Many pharmaceutical companies already rely on handheld Raman for raw material testing through bottles and plastic drum liners. Chemical suppliers are able to verify the contents of their containers without breaking the seal, and because measurements can be done in seconds, can test a large number of packages in short time. Customs agents and postal inspectors who encounter suspicious envelopes can use the STRam to determine if they pose a threat without exposing anyone in the process.
Beyond the solution
Customers are already asking for the technology to be extended to a handheld instrument, so that is one of our next challenges.

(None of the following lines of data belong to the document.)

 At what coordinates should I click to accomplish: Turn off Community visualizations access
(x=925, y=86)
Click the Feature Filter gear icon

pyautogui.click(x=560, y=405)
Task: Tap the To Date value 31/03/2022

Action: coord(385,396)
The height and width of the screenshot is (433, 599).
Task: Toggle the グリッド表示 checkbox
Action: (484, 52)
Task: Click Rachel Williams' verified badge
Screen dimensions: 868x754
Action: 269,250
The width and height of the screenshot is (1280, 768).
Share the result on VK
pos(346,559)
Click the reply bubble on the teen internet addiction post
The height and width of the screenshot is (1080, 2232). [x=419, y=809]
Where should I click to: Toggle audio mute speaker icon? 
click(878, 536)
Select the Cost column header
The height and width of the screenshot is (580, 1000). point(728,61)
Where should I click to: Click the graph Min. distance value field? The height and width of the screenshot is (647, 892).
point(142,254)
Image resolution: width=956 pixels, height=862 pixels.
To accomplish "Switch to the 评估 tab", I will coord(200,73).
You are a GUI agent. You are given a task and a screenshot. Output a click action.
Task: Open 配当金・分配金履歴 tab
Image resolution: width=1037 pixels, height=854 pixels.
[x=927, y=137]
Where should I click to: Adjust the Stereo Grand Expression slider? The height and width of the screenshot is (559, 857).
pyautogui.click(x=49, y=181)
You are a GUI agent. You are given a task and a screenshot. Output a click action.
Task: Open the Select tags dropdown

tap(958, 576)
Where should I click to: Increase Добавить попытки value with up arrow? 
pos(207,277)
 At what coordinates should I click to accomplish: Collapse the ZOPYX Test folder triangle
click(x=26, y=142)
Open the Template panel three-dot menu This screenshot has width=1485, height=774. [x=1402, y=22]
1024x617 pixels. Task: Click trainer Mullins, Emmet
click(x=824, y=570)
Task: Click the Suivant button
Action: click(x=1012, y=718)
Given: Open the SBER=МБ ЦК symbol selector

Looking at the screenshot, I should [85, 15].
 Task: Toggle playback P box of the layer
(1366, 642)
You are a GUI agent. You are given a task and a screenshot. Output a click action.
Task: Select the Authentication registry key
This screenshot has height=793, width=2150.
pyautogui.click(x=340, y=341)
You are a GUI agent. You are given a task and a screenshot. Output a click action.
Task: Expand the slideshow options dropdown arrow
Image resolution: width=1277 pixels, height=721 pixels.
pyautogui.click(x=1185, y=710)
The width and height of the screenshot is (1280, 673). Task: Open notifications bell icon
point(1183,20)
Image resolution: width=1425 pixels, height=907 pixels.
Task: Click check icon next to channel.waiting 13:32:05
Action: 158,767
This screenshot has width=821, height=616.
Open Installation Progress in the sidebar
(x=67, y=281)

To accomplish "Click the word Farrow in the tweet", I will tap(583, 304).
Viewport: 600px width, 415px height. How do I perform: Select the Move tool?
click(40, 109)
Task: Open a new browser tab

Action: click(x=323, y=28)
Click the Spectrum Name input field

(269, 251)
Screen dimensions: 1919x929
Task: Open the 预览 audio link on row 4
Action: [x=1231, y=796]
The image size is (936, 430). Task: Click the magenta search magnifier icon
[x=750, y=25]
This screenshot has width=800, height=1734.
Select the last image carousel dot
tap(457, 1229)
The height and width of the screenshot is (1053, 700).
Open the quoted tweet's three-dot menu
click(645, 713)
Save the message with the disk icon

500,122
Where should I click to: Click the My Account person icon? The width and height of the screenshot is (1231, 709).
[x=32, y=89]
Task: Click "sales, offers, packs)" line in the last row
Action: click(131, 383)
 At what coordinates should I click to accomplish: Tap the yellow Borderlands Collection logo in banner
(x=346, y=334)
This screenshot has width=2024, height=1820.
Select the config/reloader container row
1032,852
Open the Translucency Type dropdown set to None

Another challenge for us is to expand the capability of the instrument to work at different laser excitations. Currently, the instrument comes with a 785 nm laser excitation; we want to offer 532 nm (carbon material analysis) and 1064 nm (fluorescence avoidance).
We would like to see the STRam adopted widely for nondestructive, noninvasive inspections across the transportation industry – including logistics and shipping companies and customs and border agencies. This has the potential to help verify that materials are what they should be and to identify unknowns, increasing everyone’s safety.
The laser power can be adjusted to as low as one percent, meaning it can be used in biomedical research and tissue analysis to increase understanding and early diagnosis of disease, with less chance of sample damage. The STRam’s more widely dispersed power could also prove useful in archaeology and conservation to contribute to the understanding of provenance, authenticity, and degradation – samples and artwork are less likely to be damaged and more representative measurements can be made of the samples.
The ability to measure samples inside packages, eliminating the need for sample preparation, is one of the major advantages of Raman. Going that step further and measuring through opaque packages – from white plastic bottles to fiber sacks, envelopes and even skin – allows easy adoption of this fundamental spectroscopic tool in many working environments, in the laboratory or in the field. This could open Raman to many new potential users, for whom it has not previously been a viable tool.
Katherine A. Bakeev is Director of Market & Customer Development at B&W Tek, Newark, Delaware, USA.